Director Eric Graham and his team were told earlier this year not to recruit new students for the popular CWU program, which offers the only four-year craft-brewing degree on the West Coast.
But all of those fears faded this month when the College of the Sciences gave Craft Brewing the green light to seek new enrollment for 2021. One of the reasons for the reprieve, Graham said, was an enormous show of support from the Northwest craft brewing industry — specifically from Central Washington.
“We are loved in the industry, and there was just a huge outpouring of letters saying, ‘you can’t do this,’” he said. “The main reason is that the hops and beer companies keep asking us for graduates and we can’t fill the jobs as fast as they’re occurring.”
Graham and his fellow lecturers like to say the program has a “greater than 100% placement rate” because they can barely keep up with the recent surge in hops research and craft brewing jobs around the region.
As it turns out, CWU Craft Brewing (CRBW) has become essential to the success of companies large and small, from international hops suppliers John I. Haas Inc. and Hopsteiner to growing regional breweries such as Bale Breaker, Dru Bru, and Ellensburg’s own Iron Horse.
“The letters we got were really meaningful,” said Eric Foss, a yeast specialist and former CWU microbiology instructor who started teaching in Craft Brewing full-time last year. “There are a lot of people who have seen the impact our program has had, and they wanted to show their support for their employees and for us.”
Hops research scientist Cole Provence is the program’s other full-time lecturer. Wayne Quirk and Graham cross over with the Biological Sciences department, while associate professor Roger Beardsley splits time with Mechanical Engineering Technology.

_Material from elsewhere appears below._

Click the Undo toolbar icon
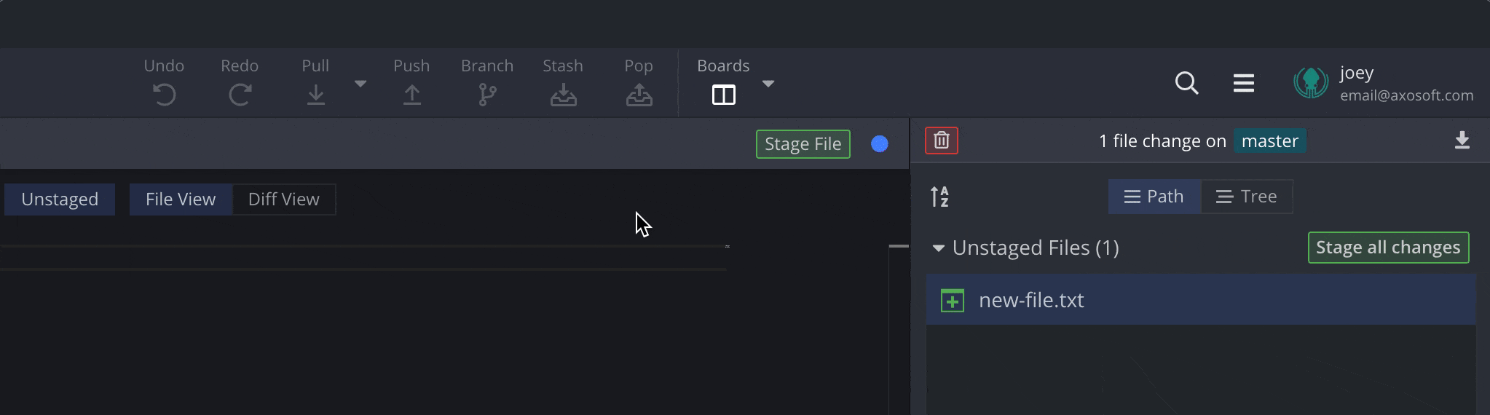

Without the use of a full-time facility, the program has trained dozens of qualified professionals since the CRBW four-year degree was introduced in 2016, including three hops research scientists who were recently hired at John I. Haas in Yakima.
One current student has a job waiting for him at Bale Breaker, near Yakima, as soon as he completes his degree, while two recent CWU graduates have also landed there.
“It’s amazing the number of students who have done an internship and are offered a job right away,” Provence said. “A big reason they are getting jobs is we give them the opportunity to work alongside brewers prior to graduation.”